Directions for this task: Find the lines of the material below that include the string "badge", then copy each one.

Given data:
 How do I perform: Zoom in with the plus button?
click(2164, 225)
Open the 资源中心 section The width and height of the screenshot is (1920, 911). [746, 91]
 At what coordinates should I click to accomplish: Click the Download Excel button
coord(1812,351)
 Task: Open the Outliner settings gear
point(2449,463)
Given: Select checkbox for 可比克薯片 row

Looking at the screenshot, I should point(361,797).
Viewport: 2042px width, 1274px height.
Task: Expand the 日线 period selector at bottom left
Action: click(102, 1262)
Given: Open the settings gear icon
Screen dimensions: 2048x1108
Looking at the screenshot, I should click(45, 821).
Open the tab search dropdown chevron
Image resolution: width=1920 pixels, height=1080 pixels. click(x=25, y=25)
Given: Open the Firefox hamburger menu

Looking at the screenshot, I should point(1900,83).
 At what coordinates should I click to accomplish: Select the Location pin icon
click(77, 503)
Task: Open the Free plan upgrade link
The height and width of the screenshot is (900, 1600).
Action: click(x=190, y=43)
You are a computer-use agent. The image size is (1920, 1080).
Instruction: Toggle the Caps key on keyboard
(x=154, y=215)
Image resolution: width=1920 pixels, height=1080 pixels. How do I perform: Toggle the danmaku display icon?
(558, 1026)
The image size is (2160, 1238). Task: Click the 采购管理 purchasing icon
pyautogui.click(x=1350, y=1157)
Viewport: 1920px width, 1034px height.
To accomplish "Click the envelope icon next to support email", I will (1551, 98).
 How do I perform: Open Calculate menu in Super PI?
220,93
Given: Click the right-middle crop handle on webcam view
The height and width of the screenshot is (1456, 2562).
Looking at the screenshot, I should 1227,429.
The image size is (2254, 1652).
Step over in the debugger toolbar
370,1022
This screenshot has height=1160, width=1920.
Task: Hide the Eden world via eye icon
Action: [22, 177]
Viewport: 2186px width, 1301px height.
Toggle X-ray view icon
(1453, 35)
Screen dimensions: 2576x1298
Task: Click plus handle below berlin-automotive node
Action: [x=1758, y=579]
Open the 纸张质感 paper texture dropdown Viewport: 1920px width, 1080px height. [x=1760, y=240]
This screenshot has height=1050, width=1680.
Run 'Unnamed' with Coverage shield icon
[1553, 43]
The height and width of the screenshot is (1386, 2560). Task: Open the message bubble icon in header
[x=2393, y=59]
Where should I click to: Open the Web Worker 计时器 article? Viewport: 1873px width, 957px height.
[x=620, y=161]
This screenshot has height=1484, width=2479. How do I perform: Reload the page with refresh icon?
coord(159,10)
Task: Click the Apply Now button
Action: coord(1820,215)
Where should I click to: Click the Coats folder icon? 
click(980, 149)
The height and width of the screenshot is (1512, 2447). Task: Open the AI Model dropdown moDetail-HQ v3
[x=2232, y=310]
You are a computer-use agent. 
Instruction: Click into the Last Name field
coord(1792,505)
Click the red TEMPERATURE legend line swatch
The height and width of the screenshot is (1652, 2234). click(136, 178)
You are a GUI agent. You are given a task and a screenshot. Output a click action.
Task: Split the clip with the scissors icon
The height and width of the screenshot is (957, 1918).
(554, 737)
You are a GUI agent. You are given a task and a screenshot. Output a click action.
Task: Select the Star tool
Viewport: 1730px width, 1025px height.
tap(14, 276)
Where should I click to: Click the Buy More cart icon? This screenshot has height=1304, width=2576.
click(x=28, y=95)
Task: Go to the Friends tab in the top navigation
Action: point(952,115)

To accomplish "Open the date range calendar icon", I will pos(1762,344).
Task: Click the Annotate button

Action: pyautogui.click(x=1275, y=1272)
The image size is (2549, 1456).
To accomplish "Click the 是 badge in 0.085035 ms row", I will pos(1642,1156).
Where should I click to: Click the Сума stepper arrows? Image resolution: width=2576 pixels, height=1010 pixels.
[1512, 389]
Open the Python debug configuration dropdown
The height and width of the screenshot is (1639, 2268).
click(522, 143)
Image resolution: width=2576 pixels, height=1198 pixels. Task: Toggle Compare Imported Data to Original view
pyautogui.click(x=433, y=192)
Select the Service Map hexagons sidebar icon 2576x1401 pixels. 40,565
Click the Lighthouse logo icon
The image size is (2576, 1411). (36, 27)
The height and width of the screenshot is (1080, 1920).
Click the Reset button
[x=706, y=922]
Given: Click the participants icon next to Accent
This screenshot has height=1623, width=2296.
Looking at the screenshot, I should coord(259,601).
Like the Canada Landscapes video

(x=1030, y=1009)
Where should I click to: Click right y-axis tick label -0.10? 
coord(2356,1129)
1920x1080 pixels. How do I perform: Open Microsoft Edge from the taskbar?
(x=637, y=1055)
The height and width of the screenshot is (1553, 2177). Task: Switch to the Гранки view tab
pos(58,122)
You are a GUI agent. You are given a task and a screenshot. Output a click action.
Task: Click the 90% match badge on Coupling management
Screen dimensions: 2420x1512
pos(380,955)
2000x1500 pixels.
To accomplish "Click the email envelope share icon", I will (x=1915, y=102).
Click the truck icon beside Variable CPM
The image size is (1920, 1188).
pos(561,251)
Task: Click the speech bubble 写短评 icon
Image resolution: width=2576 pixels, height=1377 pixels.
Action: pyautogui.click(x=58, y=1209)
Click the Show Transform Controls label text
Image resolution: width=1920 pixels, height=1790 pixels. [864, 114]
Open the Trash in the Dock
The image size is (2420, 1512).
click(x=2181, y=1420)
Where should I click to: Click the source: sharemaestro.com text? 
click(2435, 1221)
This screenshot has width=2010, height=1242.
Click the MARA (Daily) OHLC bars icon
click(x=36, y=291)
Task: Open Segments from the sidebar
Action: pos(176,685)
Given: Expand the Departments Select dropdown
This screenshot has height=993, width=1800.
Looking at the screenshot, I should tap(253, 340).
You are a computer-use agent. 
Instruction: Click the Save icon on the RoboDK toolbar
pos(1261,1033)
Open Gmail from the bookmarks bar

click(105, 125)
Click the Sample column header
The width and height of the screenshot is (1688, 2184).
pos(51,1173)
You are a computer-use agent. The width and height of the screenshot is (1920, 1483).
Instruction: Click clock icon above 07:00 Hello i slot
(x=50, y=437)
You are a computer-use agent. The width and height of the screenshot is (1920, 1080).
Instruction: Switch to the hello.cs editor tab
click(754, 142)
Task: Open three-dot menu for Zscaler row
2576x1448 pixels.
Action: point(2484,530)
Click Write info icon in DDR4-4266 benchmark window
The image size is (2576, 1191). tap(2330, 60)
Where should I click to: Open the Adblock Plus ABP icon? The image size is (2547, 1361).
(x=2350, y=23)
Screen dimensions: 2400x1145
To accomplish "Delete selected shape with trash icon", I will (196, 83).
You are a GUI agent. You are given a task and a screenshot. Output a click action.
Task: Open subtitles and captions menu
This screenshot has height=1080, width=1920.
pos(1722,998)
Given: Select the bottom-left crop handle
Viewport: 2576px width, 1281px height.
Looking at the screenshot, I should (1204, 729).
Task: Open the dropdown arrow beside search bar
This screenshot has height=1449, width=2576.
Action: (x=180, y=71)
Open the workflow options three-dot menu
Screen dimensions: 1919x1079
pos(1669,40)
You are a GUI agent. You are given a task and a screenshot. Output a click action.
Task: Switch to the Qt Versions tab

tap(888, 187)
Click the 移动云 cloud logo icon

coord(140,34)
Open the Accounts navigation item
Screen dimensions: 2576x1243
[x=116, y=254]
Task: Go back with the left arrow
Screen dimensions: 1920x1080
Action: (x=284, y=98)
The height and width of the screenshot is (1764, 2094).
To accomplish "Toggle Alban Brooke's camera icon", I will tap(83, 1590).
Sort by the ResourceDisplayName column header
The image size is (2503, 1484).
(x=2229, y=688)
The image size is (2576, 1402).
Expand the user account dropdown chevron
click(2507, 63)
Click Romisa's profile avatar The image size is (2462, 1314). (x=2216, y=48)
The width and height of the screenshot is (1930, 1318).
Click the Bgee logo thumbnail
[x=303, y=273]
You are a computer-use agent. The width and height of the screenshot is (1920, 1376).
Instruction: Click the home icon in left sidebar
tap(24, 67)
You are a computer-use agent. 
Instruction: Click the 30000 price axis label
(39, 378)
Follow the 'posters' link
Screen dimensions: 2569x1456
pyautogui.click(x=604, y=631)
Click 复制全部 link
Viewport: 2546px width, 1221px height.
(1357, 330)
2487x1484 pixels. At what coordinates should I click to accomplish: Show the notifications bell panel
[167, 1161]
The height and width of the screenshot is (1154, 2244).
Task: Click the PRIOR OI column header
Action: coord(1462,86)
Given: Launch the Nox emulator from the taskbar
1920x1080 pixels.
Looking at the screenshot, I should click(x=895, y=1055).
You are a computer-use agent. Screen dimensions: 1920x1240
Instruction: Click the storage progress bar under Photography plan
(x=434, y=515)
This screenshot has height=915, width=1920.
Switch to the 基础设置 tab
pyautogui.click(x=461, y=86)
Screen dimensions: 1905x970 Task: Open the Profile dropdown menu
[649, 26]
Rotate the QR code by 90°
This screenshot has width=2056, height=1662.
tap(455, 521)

Task result:
To accomplish "Click the 是 badge in 0.085035 ms row", I will pos(1642,1156).
Task: Click the 90% match badge on Coupling management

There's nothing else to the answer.